Hypersensitivity reactions occur in less than 1% of patients and include anaphylaxis, bronchospasm, angioedema, urticaria, vasculitis, and serum sickness. Signs and symptoms of a hypersensitivity were present in some cases of piroxicam-induced hepatitis and renal disease.
Metabolic side effects include hyperkalemia, hyperchloremia, and metabolic acidosis, as well as hypoglycemia and hyperglycemia.
Two cases of piroxicam-induced Henoch-Schonlein purpura, a vasculitis caused by circulating immune complexes containing IgA, have been reported in the literature. In both cases, symptoms resolved rapidly following the discontinuation of piroxicam. In one patient, rechallenge with a single dose of piroxicam resulted in recurrence of Henoch-Schonlein purpura and the associated nephropathy.
Immunologic side effects are rare but include Henoch-Schonlein purpura, exacerbation of systemic lupus erythematosus, and positive ANA titer.

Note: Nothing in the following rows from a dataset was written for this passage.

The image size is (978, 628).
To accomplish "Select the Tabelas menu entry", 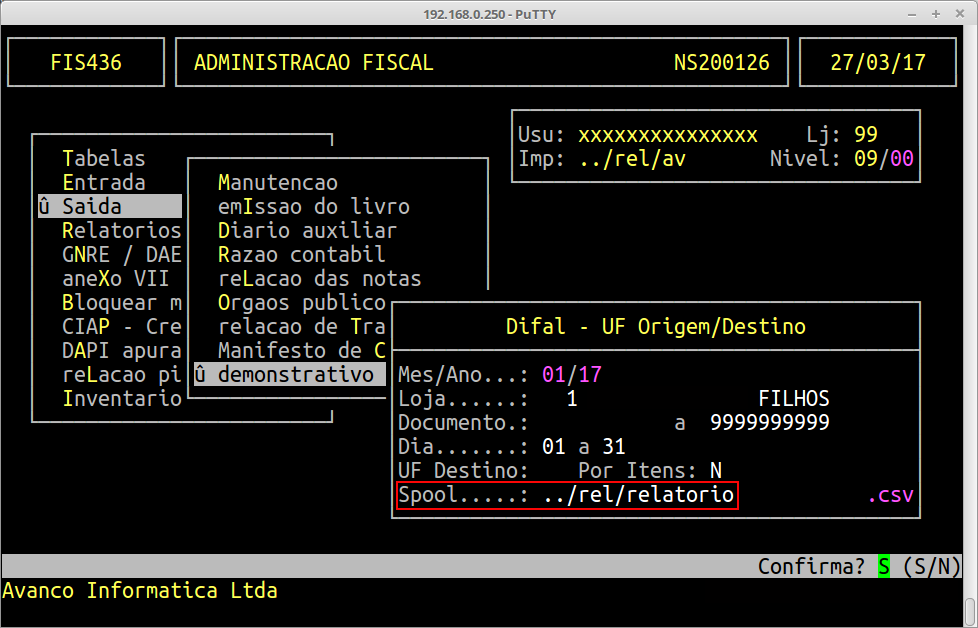I will coord(103,158).
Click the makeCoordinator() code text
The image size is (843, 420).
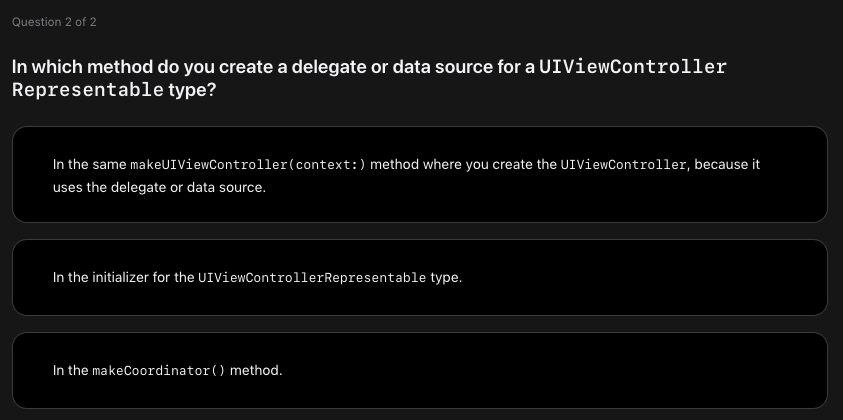tap(159, 371)
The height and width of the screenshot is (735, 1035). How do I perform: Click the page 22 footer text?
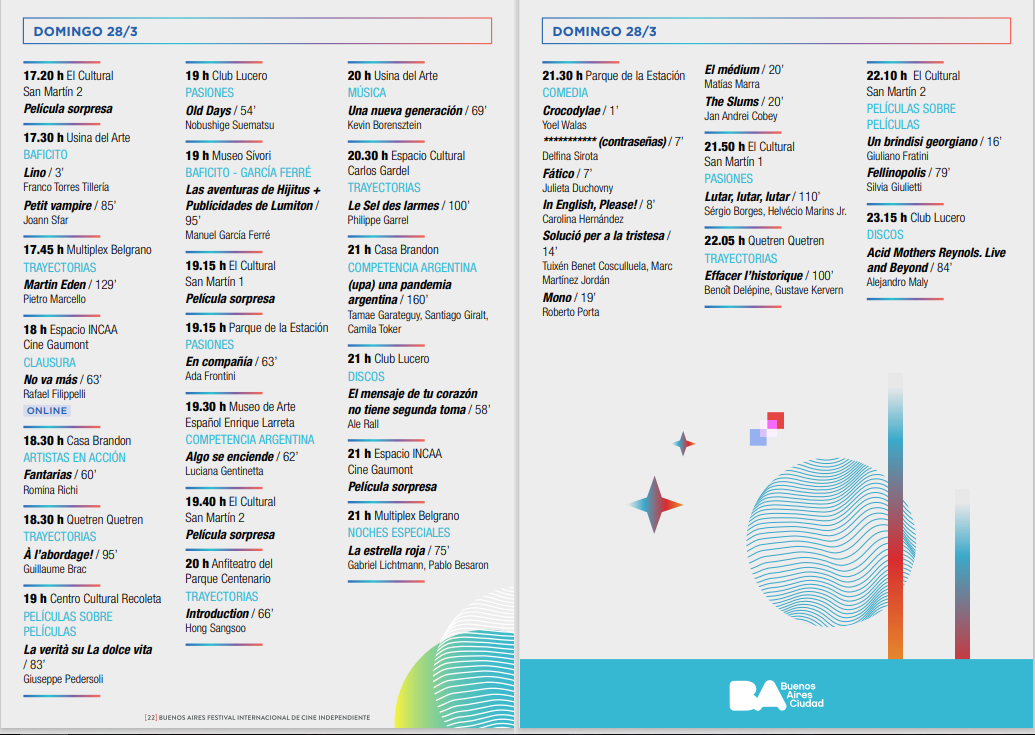click(x=257, y=717)
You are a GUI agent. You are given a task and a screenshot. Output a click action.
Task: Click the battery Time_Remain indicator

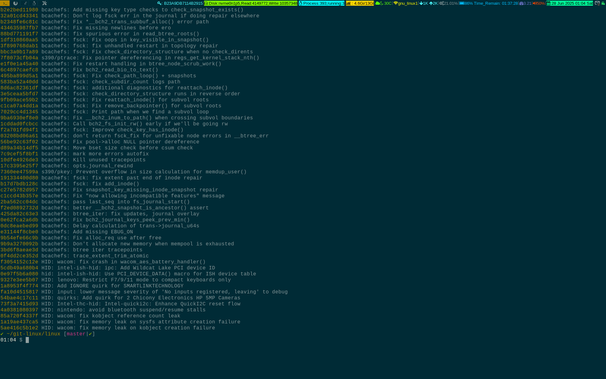[x=489, y=3]
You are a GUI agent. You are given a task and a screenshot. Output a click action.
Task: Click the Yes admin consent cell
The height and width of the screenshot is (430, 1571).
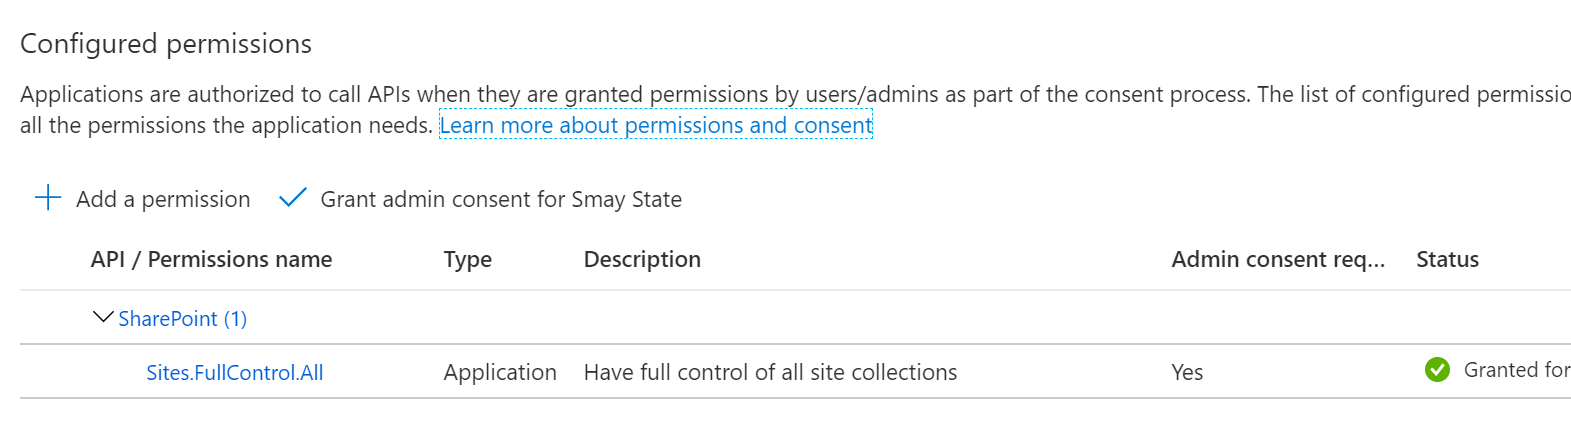(1187, 372)
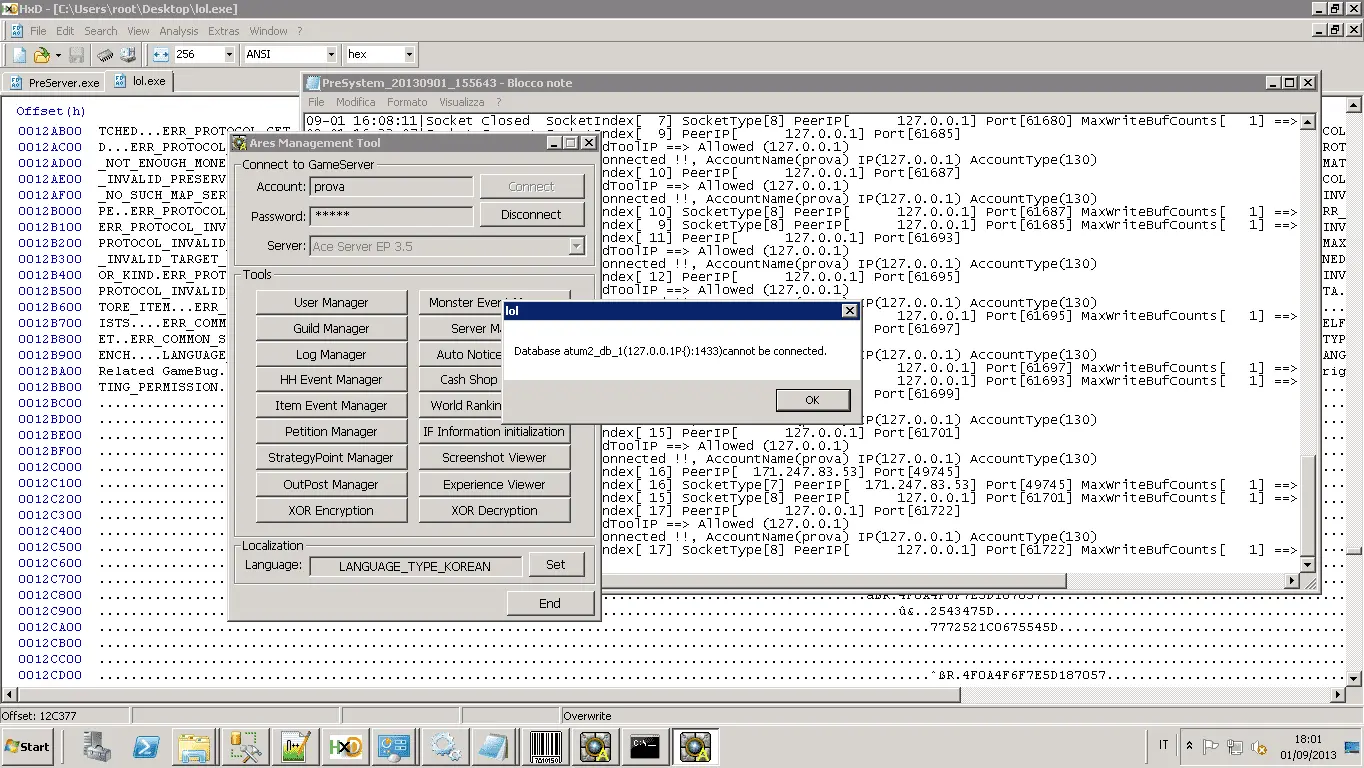The width and height of the screenshot is (1364, 768).
Task: Click the HxD icon in the taskbar
Action: (345, 746)
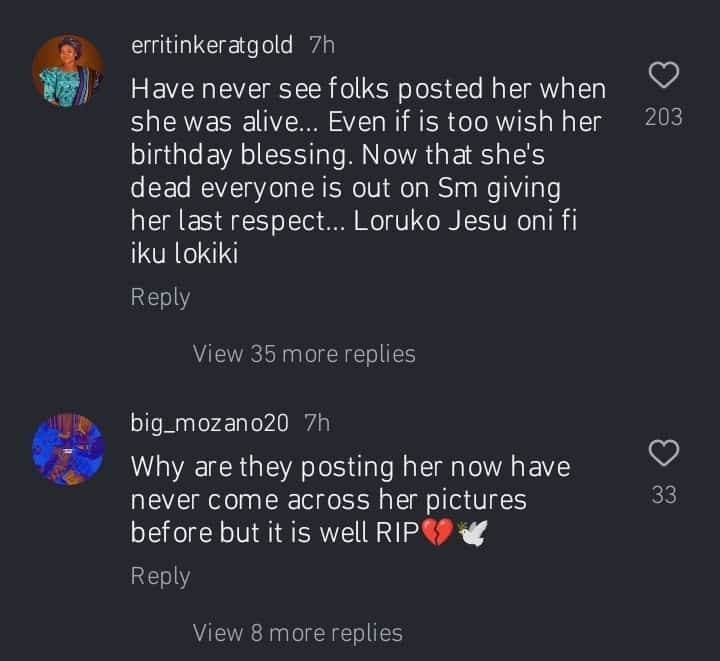
Task: Show the 203 likes count
Action: [x=664, y=117]
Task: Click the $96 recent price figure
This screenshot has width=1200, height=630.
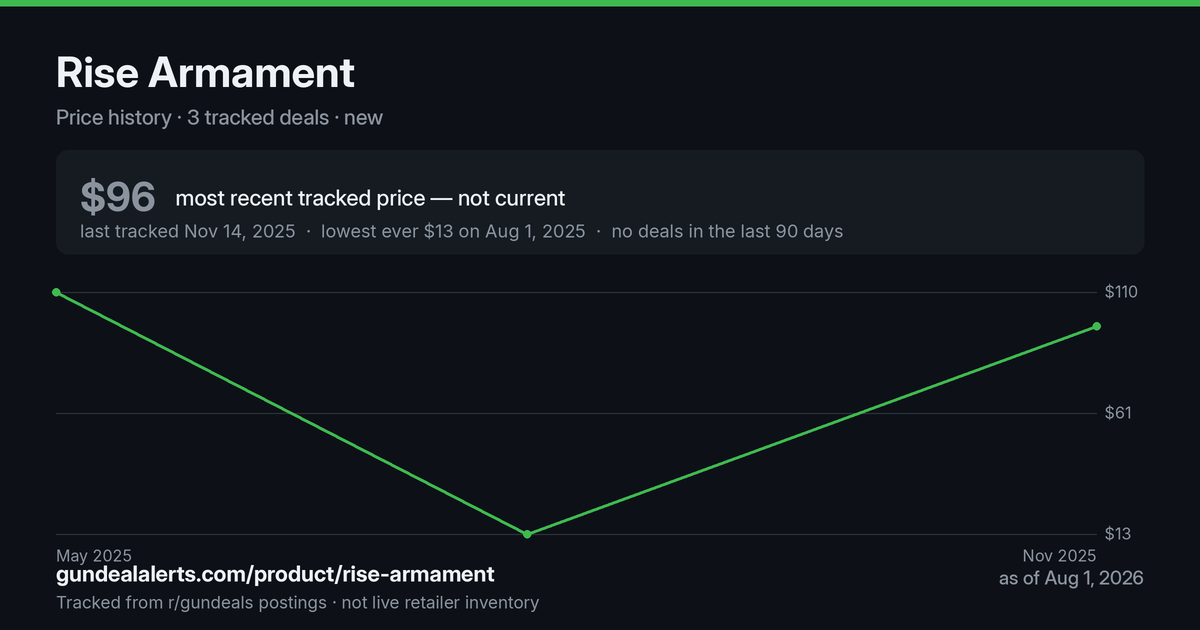Action: (118, 198)
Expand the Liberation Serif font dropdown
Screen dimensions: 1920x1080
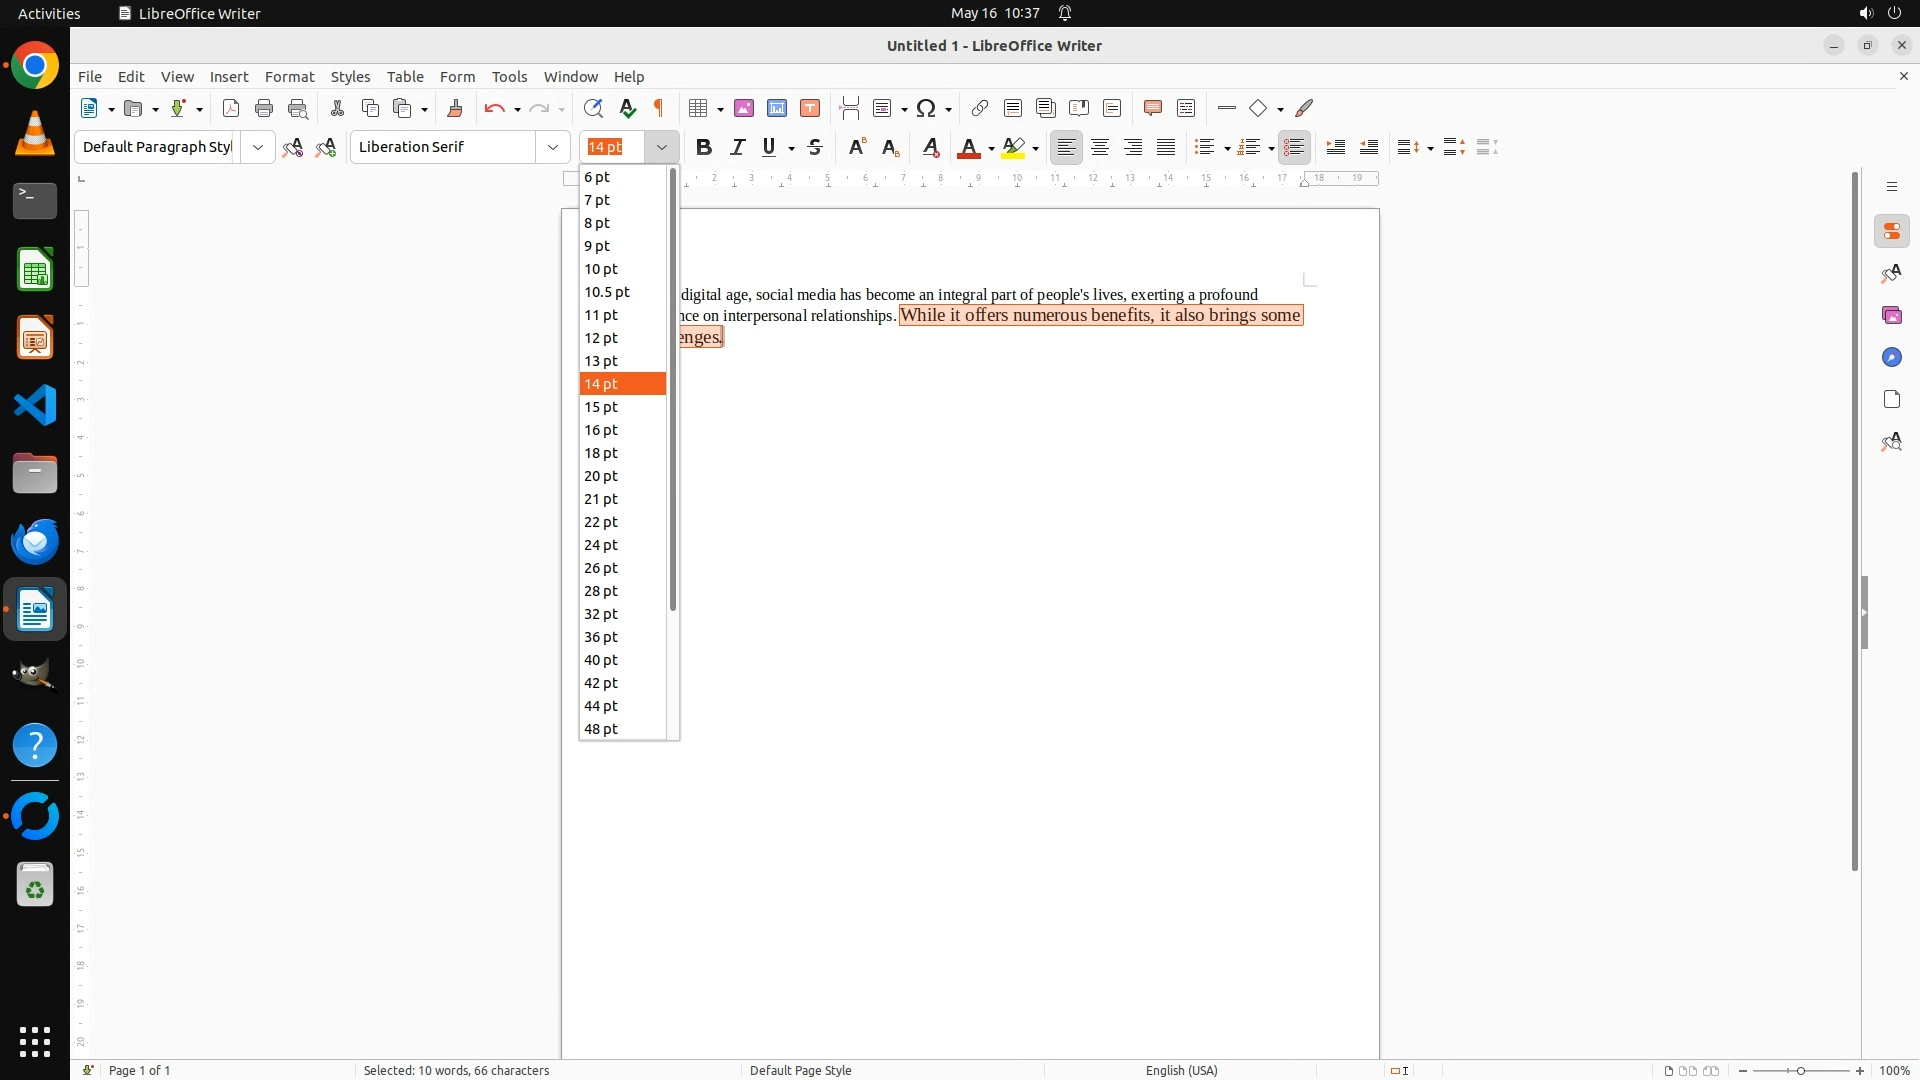click(x=553, y=147)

Nervous system side effects include dizziness (3% to 9%), headache (3% to 9%), fatigue, vertigo, and paresthesias.
Cardiovascular side effects reported include edema, worsening of heart failure, and exacerbation of angina. In addition, blood pressure may be elevated by piroxicam which may have clinical relevance in patients with comorbid illnesses.
In one safety review, edema occurred more frequently in elderly patients (0.67%) compared to young patients (0.28%).
Nonsteroidal anti-inflammatory drugs (NSAIDs) may elevate blood pressure and increase the risk for the initiation of antihypertensive therapy. Furthermore, NSAIDs may antagonize the blood pressure lowering effect of antihypertensive medications in patients already being treated with antihypertensive drugs.
Respiratory side effects are rare, but pulmonary infiltrates and associated eosinophilia have been reported.
Tinnitus and transient hearing loss have been associated with the use of piroxicam. A case of sudden, irreversible, sensorineural hearing loss has also been reported.
Sudden, irreversible, sensorineural hearing loss in a 63-year-old female has been reported. Onset of fullness followed by tinnitus and hearing loss in the right ear occurred within 30 minutes of the first 20 mg dose. The fullness and tinnitus resolved over several days. However, the hearing loss persisted.